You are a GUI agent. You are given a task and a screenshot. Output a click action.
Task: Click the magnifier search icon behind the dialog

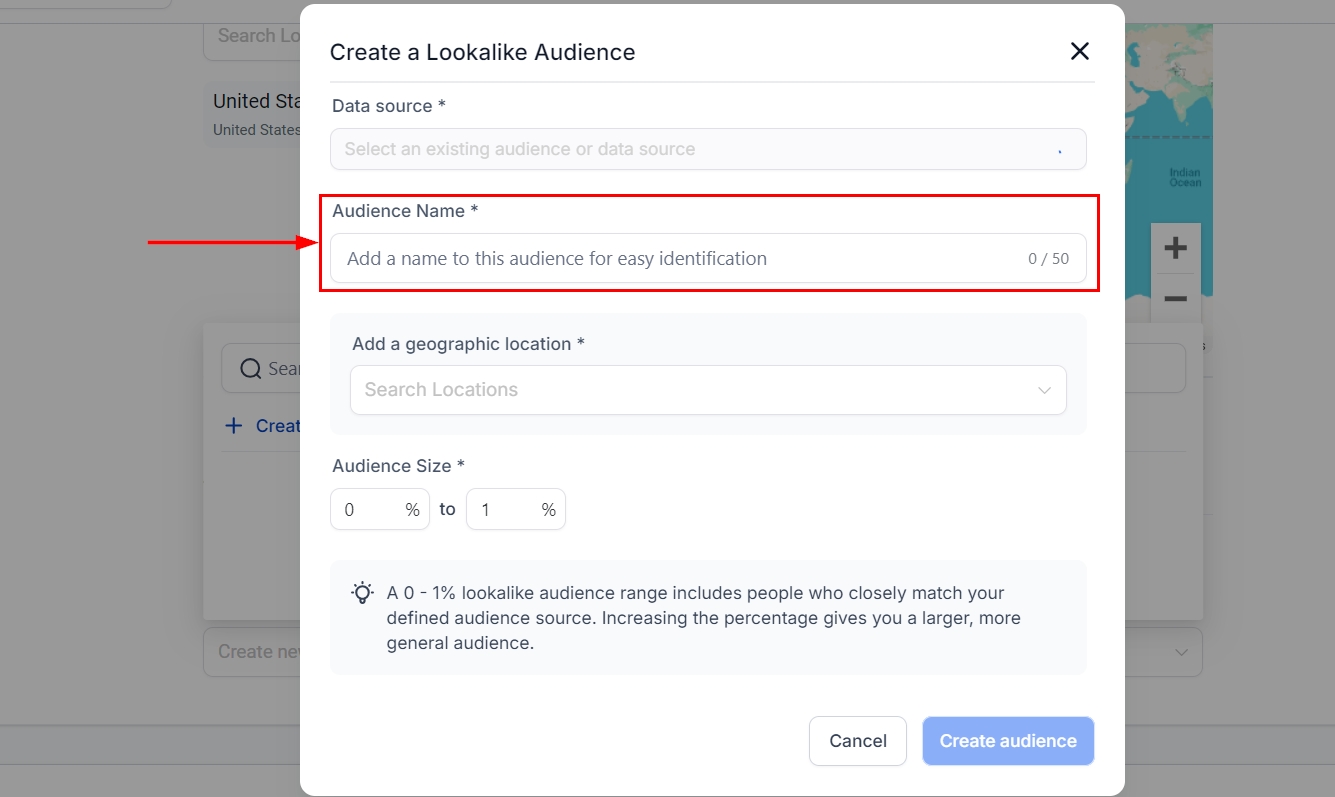tap(251, 369)
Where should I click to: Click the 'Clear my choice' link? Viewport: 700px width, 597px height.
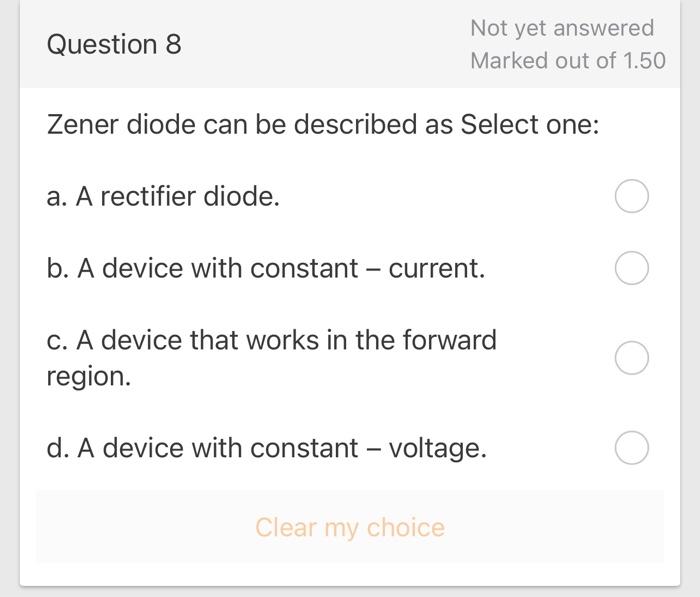[349, 527]
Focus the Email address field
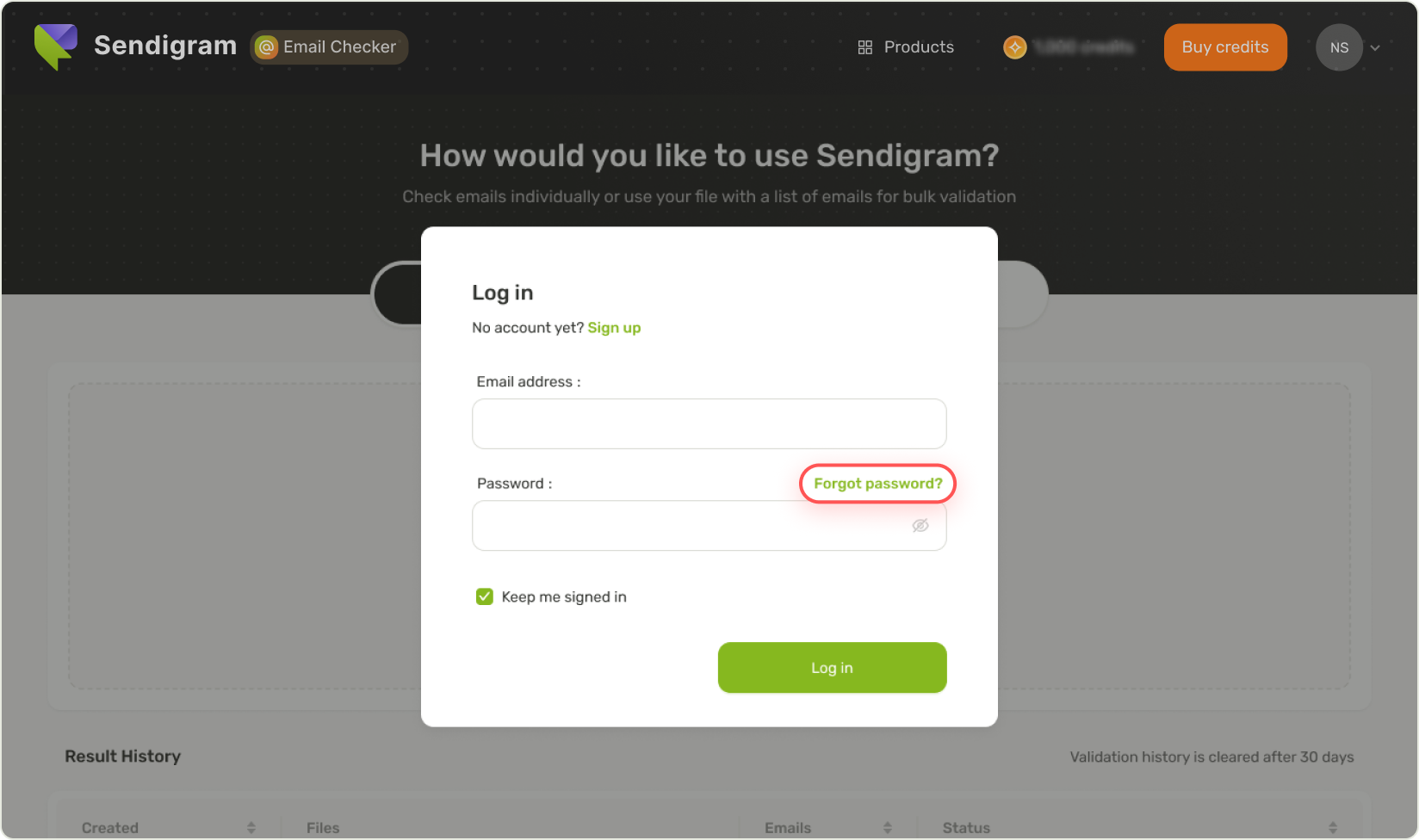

══════

Exercise objective
The whole listing must be restated word for word. Leave out any pictures.

Task answer
You are a GUI agent. You are given a task and a screenshot. Output a click action.
Task: Click the magnifier search icon behind the dialog

tap(251, 369)
Where should I click to: Click the 'Clear my choice' link? Viewport: 700px width, 597px height.
[349, 527]
Focus the Email address field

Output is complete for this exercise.